Over at Cardus, Professor David Koyzis (whose book Political Visions and Illusions I have recently reviewed here) has written this article on the institutional church. The distinction between church as organism and as institution lies at the heart of Kuyper and Bavinck’s ecclesiology, and it is worth repeating some of Koyzis’s main points here (and I paraphrase):
- The organism/institution distinction is what enables us to say that Christ’s redemptive lordship has a claim on every area of human life (including the arts, sciences, politics, etc.), without giving the institutional church hegemony over spheres of life over which it has no true authority or competence. We might say that the institutional church is an incubator of the Christian worldview, which we believers then apply to broader life according to our own distinctive God-given vocations and spiritual gifts.

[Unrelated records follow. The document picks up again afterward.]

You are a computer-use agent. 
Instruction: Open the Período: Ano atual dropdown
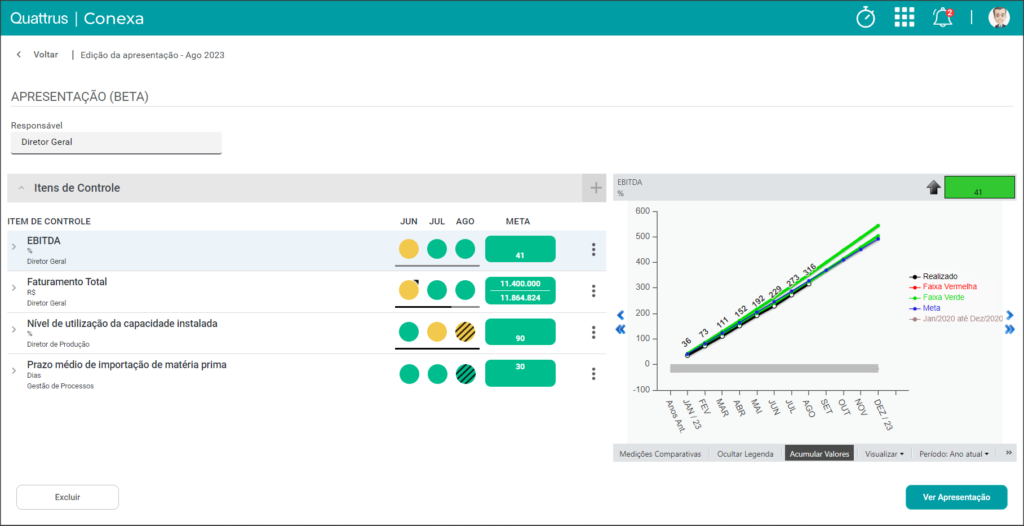point(953,453)
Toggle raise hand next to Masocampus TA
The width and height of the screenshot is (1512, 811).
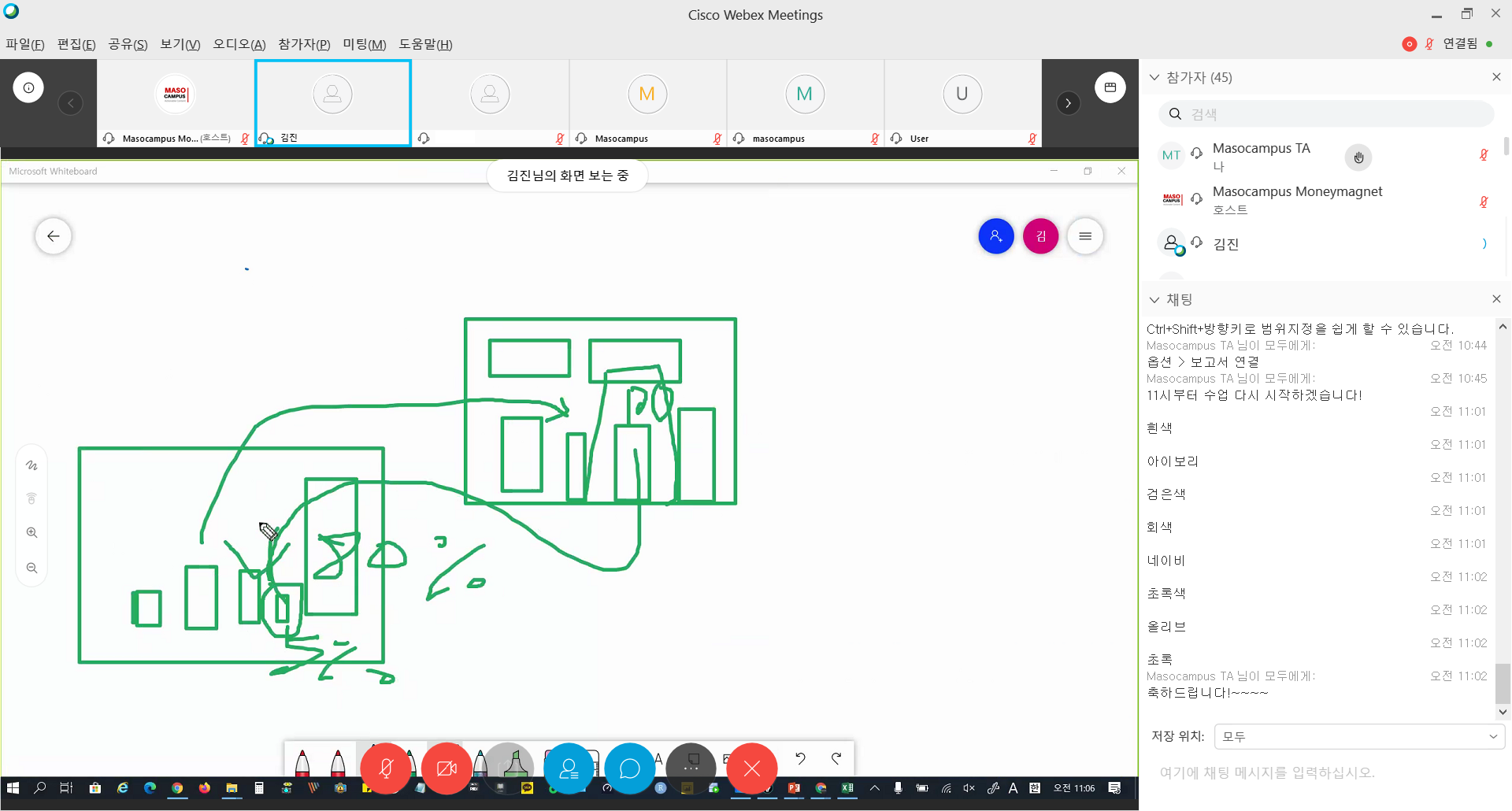click(x=1358, y=157)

- Herman Dooyeweerd (one might call him the father of Neo-Calvinist philosophy) helpfully distinguishes between institutional communities and voluntary associations. The former category has a binding and normative character that supersedes the consent of its individual members. The church should be seen in this light, contrary to the prevailing liberal (in the classical sense of that term) tendencies of many American evangelicals. The church is less like a country club and more like a marriage; one might choose to separate oneself from it, but not without causing serious moral and spiritual damage.
- One consequence of seeing the church as an institutional community rather than a voluntary association is the recognition of the children of believers as members of the covenant. The criterion for membership is not the voluntary consent of converted individuals—with apologies to my Baptist friends!
Koyzis has much more to say about the institutional church in his article, but this is just a small sampling of the highlights.